There is something about the fragility of thought that I understood to
be important to preserve as a literacy educator: my own thoughts and
those of my students.
During the collection of children's thoughts, I felt it
essential that children discuss their ideas in small groups, affirming
my belief that knowledge is a consensus. Dialogical learning is an
exchange between people seeking mutual agreement and understanding.
The public activity the children in the study engaged in also
provided them with a small audience for their ideas. They assumed a
variety of roles and in so doing they took on suitable language
registers. To illustrate, the following extract is from a child acting
as a reporter and commenting on the future:
This is reporter Clemmy (five-years-old) on live news. I'm here to
report about the year 2020. The days will go longer and the year
will go close to us in the future. And in the past there hasn't been
a lot of nature. Only some trees are left only a tree in every
garden but there are no other trees. And nature will be coming back
in the year nineteen hundred and fifty thousand which is quite short
but long for us to wait.
Appropriating a variety of roles and contexts required the children
to think in more expansive ways.

****

> **Problems to work on**
#1 In the passage on children's thinking, rewrite the paragraph beginning "During the collection of children's thoughts" as a short bulleted list that keeps its main facts.
#2 Return, word for word, the part of the passage on children's thinking that opens with the words containing "The public activity" and closes with "more expansive ways.".
The data after this point comes from a separate source.

****

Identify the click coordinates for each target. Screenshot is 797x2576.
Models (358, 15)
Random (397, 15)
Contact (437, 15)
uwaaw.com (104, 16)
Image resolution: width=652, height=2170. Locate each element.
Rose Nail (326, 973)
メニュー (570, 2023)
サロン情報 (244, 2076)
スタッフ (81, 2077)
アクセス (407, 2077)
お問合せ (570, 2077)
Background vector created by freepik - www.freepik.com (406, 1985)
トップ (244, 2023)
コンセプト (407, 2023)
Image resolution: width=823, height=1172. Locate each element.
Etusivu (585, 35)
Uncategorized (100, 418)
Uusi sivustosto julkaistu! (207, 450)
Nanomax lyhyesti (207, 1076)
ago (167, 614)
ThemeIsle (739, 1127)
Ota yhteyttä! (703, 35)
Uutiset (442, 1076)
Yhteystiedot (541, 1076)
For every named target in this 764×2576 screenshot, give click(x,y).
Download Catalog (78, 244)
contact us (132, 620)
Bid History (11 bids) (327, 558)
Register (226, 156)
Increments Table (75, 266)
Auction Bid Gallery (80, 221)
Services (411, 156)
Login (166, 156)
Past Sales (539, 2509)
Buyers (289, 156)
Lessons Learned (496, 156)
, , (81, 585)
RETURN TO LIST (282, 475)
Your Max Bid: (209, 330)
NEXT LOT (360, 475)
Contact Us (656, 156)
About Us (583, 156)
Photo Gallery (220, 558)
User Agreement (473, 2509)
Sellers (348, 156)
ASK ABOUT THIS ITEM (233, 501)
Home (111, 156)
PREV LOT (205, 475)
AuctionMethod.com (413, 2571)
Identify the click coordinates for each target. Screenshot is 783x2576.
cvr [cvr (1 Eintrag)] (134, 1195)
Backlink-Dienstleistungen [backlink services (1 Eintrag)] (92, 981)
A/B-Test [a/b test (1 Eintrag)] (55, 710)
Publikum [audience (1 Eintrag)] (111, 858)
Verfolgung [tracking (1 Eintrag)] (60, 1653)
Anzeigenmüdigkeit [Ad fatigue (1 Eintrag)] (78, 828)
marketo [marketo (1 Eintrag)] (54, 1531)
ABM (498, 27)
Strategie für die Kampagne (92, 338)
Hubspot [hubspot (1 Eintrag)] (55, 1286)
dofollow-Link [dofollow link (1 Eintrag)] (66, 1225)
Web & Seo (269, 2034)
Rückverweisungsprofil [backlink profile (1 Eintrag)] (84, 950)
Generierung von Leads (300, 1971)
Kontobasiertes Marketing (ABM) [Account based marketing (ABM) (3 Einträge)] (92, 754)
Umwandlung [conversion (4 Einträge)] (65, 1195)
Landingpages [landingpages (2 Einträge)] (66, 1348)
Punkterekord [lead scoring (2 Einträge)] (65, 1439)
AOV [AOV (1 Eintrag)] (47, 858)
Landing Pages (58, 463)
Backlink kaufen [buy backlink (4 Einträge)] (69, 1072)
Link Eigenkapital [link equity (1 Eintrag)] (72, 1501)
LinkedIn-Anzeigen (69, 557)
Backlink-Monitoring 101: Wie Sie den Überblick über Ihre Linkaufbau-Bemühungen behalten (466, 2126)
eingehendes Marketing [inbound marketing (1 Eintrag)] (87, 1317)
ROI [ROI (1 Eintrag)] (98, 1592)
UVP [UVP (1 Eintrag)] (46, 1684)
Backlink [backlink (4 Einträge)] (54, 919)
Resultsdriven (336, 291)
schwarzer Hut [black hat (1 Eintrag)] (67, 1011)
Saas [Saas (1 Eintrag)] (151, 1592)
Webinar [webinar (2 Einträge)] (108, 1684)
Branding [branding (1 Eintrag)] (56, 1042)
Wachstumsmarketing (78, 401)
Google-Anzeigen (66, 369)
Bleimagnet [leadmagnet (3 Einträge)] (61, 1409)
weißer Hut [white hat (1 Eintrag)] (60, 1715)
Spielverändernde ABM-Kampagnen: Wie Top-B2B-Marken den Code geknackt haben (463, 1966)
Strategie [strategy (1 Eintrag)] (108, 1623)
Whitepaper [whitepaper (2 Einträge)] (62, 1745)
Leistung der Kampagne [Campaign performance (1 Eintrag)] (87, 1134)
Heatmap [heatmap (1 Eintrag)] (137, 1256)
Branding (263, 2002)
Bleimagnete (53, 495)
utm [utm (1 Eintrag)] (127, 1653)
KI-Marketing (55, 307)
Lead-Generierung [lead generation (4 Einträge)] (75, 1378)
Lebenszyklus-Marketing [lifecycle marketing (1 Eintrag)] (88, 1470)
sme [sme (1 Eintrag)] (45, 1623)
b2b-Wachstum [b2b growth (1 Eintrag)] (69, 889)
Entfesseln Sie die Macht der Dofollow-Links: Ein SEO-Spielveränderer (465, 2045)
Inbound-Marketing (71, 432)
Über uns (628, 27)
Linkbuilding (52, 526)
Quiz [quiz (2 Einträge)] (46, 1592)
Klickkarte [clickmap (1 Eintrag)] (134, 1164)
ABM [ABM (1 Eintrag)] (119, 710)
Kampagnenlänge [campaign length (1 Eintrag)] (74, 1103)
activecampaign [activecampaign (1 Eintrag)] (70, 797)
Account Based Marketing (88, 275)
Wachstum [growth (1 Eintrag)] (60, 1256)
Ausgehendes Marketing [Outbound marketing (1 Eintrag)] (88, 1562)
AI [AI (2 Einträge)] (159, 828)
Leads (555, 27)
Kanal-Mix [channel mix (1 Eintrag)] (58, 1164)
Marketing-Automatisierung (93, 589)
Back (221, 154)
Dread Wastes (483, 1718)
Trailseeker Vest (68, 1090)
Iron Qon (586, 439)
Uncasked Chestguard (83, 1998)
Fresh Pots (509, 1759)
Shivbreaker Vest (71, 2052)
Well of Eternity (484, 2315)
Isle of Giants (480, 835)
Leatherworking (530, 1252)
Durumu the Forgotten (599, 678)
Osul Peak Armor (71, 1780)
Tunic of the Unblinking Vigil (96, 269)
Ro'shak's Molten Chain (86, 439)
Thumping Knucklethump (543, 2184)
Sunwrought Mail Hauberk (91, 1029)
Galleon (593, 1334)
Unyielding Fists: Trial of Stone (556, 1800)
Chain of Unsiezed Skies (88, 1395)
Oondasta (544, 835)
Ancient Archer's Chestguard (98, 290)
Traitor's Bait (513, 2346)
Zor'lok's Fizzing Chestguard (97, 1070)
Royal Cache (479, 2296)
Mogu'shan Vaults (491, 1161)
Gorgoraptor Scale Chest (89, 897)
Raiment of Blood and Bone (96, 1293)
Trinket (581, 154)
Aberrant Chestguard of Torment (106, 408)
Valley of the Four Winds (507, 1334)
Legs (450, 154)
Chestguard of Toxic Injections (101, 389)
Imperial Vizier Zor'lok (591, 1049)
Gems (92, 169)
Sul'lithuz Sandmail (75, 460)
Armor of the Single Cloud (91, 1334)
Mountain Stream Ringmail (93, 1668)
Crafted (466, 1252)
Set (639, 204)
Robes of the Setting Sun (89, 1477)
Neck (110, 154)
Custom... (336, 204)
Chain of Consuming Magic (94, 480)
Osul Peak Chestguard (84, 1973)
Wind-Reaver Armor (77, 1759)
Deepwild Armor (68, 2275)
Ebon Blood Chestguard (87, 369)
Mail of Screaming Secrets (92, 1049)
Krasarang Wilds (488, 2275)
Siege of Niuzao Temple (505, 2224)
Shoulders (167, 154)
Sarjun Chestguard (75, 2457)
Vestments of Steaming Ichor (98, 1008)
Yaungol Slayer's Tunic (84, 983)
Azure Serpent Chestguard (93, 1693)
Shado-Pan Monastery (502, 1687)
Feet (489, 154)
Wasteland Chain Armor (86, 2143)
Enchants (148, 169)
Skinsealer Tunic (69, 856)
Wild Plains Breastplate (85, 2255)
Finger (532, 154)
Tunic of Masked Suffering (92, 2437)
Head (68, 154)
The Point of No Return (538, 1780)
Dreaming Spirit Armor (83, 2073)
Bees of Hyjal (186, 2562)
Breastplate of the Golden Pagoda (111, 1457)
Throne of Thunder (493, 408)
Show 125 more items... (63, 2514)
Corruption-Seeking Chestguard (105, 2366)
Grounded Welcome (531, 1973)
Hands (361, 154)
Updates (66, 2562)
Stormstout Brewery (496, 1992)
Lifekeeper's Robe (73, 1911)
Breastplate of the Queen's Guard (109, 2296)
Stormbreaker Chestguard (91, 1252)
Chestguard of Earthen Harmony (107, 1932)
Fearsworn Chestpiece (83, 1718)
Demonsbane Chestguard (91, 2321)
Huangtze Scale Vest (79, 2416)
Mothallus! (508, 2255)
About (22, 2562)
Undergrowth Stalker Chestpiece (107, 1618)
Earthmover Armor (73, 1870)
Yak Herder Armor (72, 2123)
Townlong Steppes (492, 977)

****

> **Written responses**
#1
- While the children's thoughts were being collected, the writer considered it essential that they discuss their ideas in small groups.
- This practice affirmed the writer's belief that knowledge is a consensus.
- Dialogical learning is an exchange between people seeking mutual agreement and understanding.

#2
The public activity the children in the study engaged in also
provided them with a small audience for their ideas. They assumed a
variety of roles and in so doing they took on suitable language
registers. To illustrate, the following extract is from a child acting
as a reporter and commenting on the future:
This is reporter Clemmy (five-years-old) on live news. I'm here to
report about the year 2020. The days will go longer and the year
will go close to us in the future. And in the past there hasn't been
a lot of nature. Only some trees are left only a tree in every
garden but there are no other trees. And nature will be coming back
in the year nineteen hundred and fifty thousand which is quite short
but long for us to wait.
Appropriating a variety of roles and contexts required the children
to think in more expansive ways.